Sex Offender Had No Right to Car Magazines in Prison

By Brett Snider, Esq. on January 28, 2014 | Last updated on March 21, 2019

A prisoner in a sex offender program in Texas has no right to his hot rod magazines, despite the prison's limiting policies on mail.

Shawn Stauffer, an inmate in Texas' Sex Offender Treatment Program (SOTP), had his 1983 claims smacked down by the Fifth Circuit on Friday seeking both a million dollars in monetary damages and injunctive relief.

So why did the court uphold the state's policies and deny Stauffer his car magazines?

Fifth Circuit Puts Brakes on Hot Rod 'Zines

Stauffer's complaints started after the mailroom confiscated his copies of CarCraft, HotRod, Performance Products, and Jeg's Performance Parts citing both their distracting nature from the intensive SOTP as well as at least one magazine containing "display[ing] women in sexually provocative positions." It wouldn't be the first magazine in the world to pose a woman next to a car in a prurient manner, but the SOTP had a strict policy against such materials.

In fact, the SOTP rules even prohibited any publications "other than newspapers and religious material." For this and other reasons, the mailroom confiscated Stauffer's car magazines.

Unlike other mailroom confiscation cases, the Texas Department of Criminal Justice had a procedure for dealing with Stauffer's mailroom grievance. He appealed, failed, and then filed a Section 1983 suit against the prison employees.

The Fifth Circuit upheld the lower court's ruling for summary judgment on the prison's behalf, stating that since Stauffer suffered no physical injuries and is no longer in the SOTP, he stated no case for relief.

Mootness and Damages

Part of the problem with Stauffer's suit is that the SOTP already changed their policies to allow magazines in general after he filed his complaint. That combined with the fact that Stauffer is no longer in the program made his claim for injunctive relief moot.

The new rules still contain prohibitions sexual content or publications that promote drug use, and other circuits have affirmed that this sort of content prohibition in prison mail does not violate the First Amendment.

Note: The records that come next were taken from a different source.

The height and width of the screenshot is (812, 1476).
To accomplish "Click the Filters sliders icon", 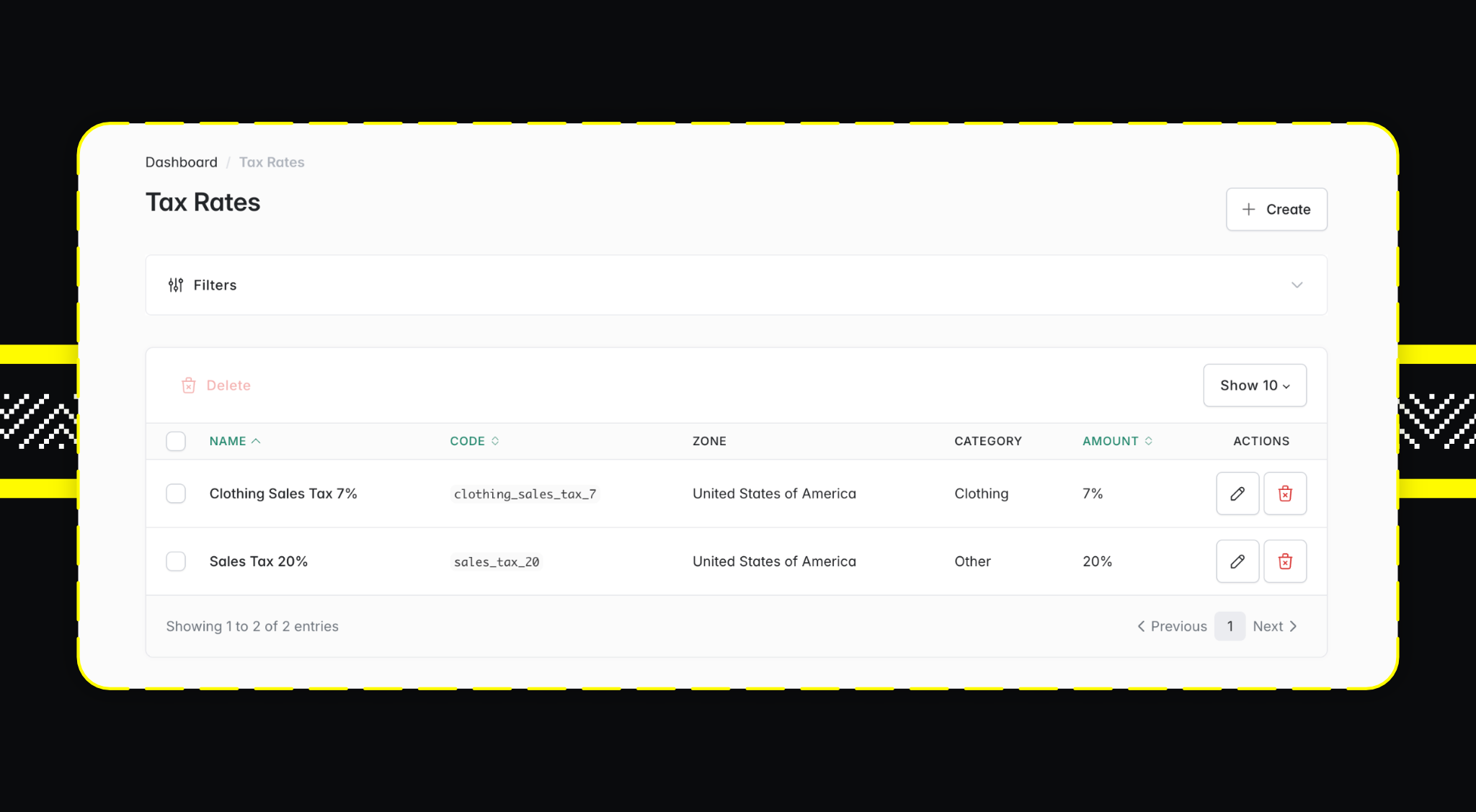I will pos(176,285).
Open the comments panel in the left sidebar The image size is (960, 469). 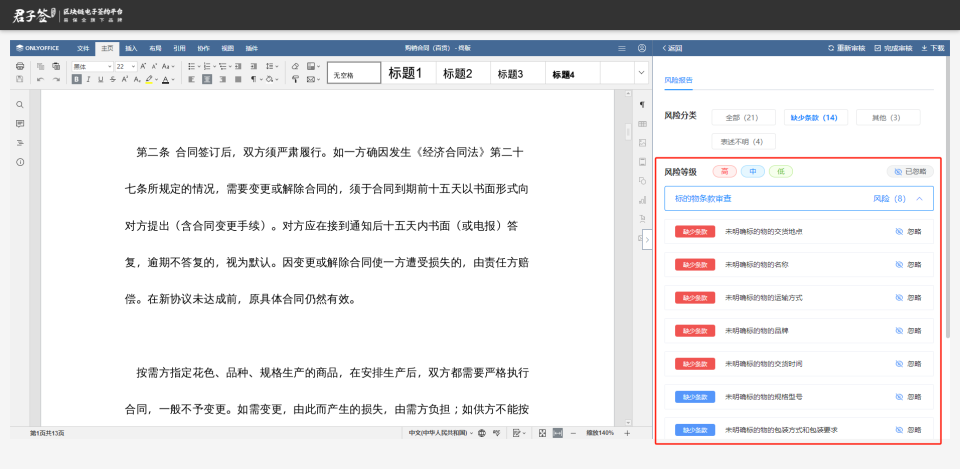(x=20, y=123)
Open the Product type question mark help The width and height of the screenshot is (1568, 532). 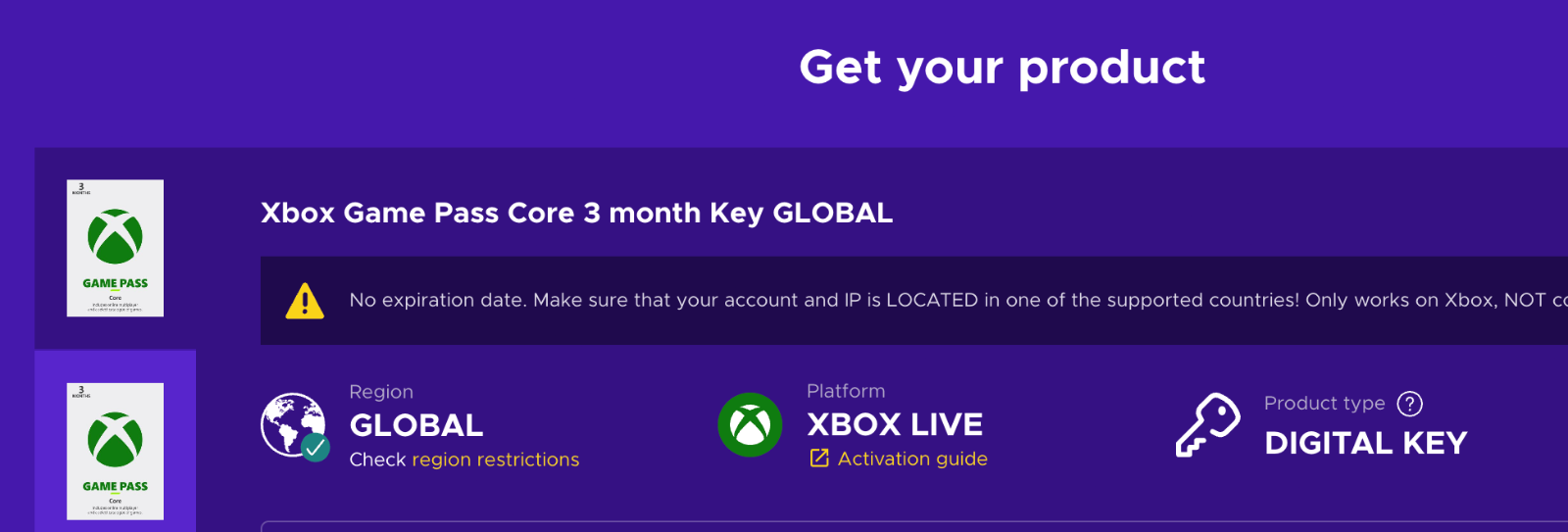pos(1409,404)
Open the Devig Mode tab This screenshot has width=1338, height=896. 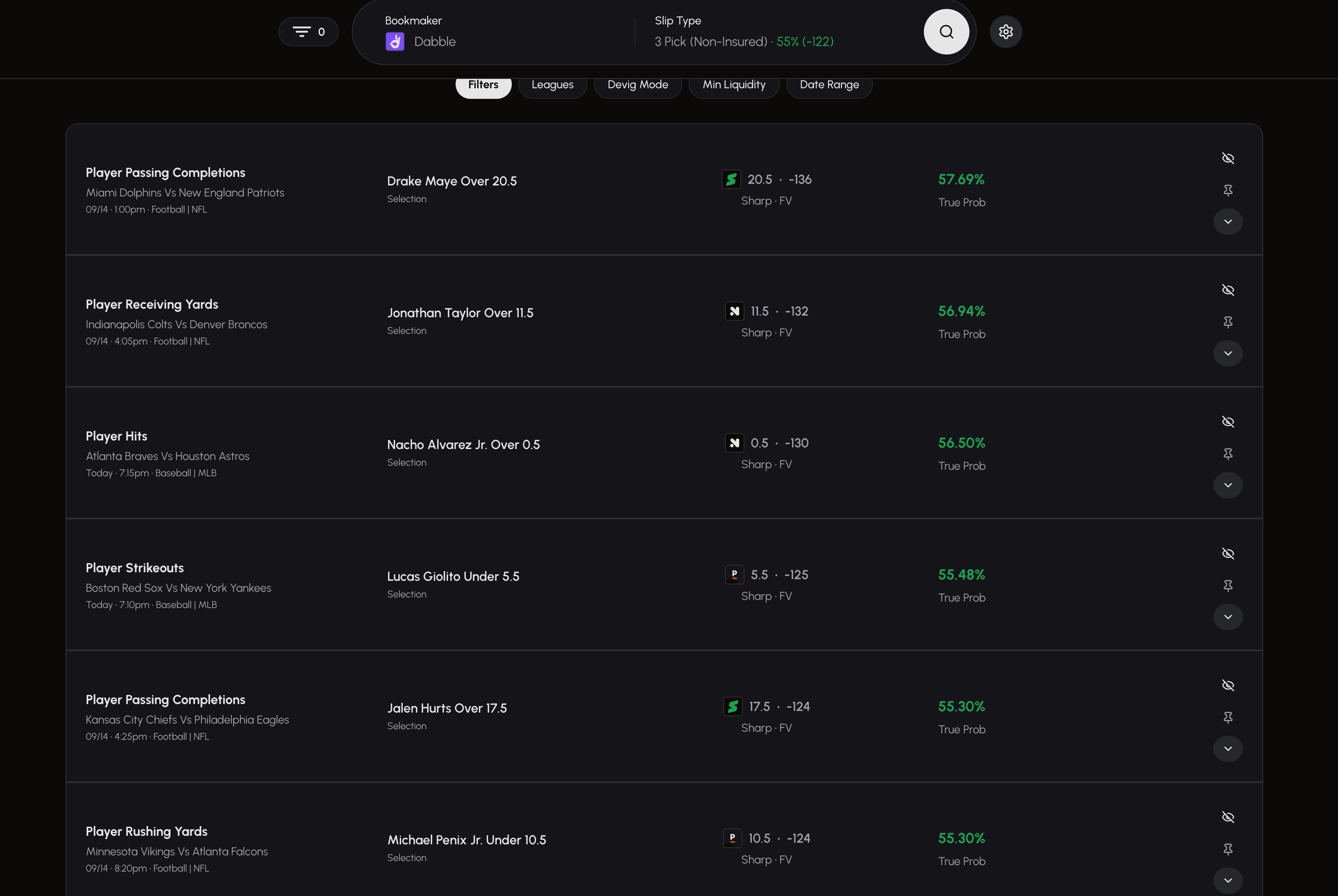pos(637,85)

Turning to his million dollar compensation claims for the confiscation of Stauffer's magazines, the Fifth Circuit noted that the proper remedy for these sorts of takings is in state court, not through Section 1983.

Bottom Line

Prison regulations are still given an extremely deferential standard under Turner v. Safley, and most prison regulations which are rationally related to a government interest -- like not letting sex offenders have access to sexual or violent content -- will be upheld.